It is by His grace that Father Yahweh has preserved a believing remnant. Going on with verse 6:
6 But if by grace, it is not by works: otherwise, grace is not grace. And if by works, it is not by grace: Otherwise, work is not work.
Paul is drawing a clear distinction here between the strategy of “doing good works in order to earn your right standing with God” and “accepting right standing with God by His grace, through the merits of His Son, the Masiach, and then demonstrating this through works done out of love, as a love offering to the One who did that for us.” Big difference. Paul is NOT saying that grace produces a lack of good works in the life of the follower of Yeshua, or that resulting holy deeds are not desirable. Then, Paul goes on to give some examples from Tanakh prophecy of his prior point, that Elohim has allowed a partial blinding of the hearts and eyes of Israel.
7 What then? Yisra’el did not find what it was seeking: but the called ones found it; and the rest of them were blinded in their hearts.
8 As it is written: “Elohim gave them a stupid spirit and eyes that do not see and ears that do not hear, until this very day.
9 And again, David said: “Their table will be a snare before them; and their reward to be stumbling.
10 Their eyes will be darkened so that they will not see; and their back will always be bowed down.
Verse 8 is quoting Deuteronomy 29:4 and Isaiah 29:10. Verses 9 and 10 are quoting Psalm 69:22-23.
On my first trips to Israel, I had a tour guide who is an Arab Christian. His family has lived in Jerusalem for hundreds of years. His parents were born in Jordan, but without the family moving at all, he was born in Israel, just a few months after the conclusion of the 1967 war. But, having a tour guide in Israel who is Christian is rare. In order to be a tour guide, a person has to go through a strenuous education program, where they learn all about Yeshua. However, most do not believe that He is the Mashiach. How can that be possible? The answer is here in Romans 11:7-8!
In Luke 19:41-44, Yeshua had a similar brokenness of heart over the Jewish people, just before He rode into Jerusalem on Nisan 10, Lamb Selection Day, at the beginning of His last Passion Week. Let’s look at those verses:
41 Then, when he had drawn near and saw the city, he wept over her.
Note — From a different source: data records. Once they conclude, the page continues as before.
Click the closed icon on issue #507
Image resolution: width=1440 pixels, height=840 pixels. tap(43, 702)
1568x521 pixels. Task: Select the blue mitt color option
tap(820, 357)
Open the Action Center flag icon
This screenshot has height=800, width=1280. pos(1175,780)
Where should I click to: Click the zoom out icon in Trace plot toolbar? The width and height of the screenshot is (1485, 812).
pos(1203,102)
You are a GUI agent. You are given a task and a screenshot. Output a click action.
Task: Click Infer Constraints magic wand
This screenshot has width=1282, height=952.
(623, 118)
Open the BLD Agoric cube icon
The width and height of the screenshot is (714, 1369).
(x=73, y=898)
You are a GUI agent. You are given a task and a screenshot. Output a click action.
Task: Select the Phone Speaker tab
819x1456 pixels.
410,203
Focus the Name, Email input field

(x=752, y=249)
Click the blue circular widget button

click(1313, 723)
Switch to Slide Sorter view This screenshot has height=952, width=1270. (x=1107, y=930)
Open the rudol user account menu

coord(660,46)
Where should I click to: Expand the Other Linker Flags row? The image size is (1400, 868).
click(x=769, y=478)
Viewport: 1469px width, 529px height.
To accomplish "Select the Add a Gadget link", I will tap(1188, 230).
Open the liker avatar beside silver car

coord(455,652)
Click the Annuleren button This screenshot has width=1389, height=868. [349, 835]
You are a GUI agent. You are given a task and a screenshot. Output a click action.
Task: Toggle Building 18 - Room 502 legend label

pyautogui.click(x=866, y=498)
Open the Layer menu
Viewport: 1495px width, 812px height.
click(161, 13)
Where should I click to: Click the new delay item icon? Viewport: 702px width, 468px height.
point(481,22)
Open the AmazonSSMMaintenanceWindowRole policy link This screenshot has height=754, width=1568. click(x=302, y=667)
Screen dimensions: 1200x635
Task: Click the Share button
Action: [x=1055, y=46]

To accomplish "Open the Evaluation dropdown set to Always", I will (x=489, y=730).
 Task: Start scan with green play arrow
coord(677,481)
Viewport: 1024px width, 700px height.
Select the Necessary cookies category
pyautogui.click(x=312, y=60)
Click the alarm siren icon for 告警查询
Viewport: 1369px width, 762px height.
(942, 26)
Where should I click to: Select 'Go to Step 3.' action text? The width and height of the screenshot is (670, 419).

42 And he said, “If you only, even in your day, had known those things that were for your peace! But now they are hidden from your eyes,
43 because to you will come the days when your enemies surround you and will oppress you from all sides
44 And they will overthrow you and your children within you, and they will not leave in you a stone upon another stone, because you did not know the time of your visitation.”
About 40 years after this sad scene on the top of the Mount of Olives, verses 43 and 44 did indeed take place, come to pass. So, we see the blindness toward Yeshua which Paul is referring to starting during the time of Yeshua’s ministry and continuing on afterwards. It was so severe that Yeshua wept over the state of things. However, again, this had been prophesied by David, by Isaiah, hundreds of years earlier.
This was Elohim’s plan all along - - knowing in advance that Yeshua would be the stumbling stone the Jews would stumble over. Why would He allow His beloved people to experience this partial blindness, though? We find the answer in the next verses. Let’s read verses 11-16.
11 But I say: “Have they stumbled so much as to fall entirely?” May it never be! Rather, by their own stumbling, Life has come to the Gentiles for their jealousy.
12 And if their stumbling became riches to the world, and their loss riches to the Gentiles; how much more then will their perfection be?
13 But it is to you Gentiles, I am speaking: I honor my ministry as i am an Apostle to the Gentiles.
14 If, perhaps, I may provoke to jealousy my kinsmen and may give Life to some of them,
15 if the rejection was a reconciliation to the world, how much more will their conversion be but Life from the dead?
16 Now, if the first-fruits are Set-Apart, then also the things formed: and if the root is Set-apart, then also the branches.
I was thinking, as I wrote this teaching, that Romans could well be called “The May It Never Be!” book of the Bible. Here, in verse 11, we have another “heck no!” or “Perish the thought!”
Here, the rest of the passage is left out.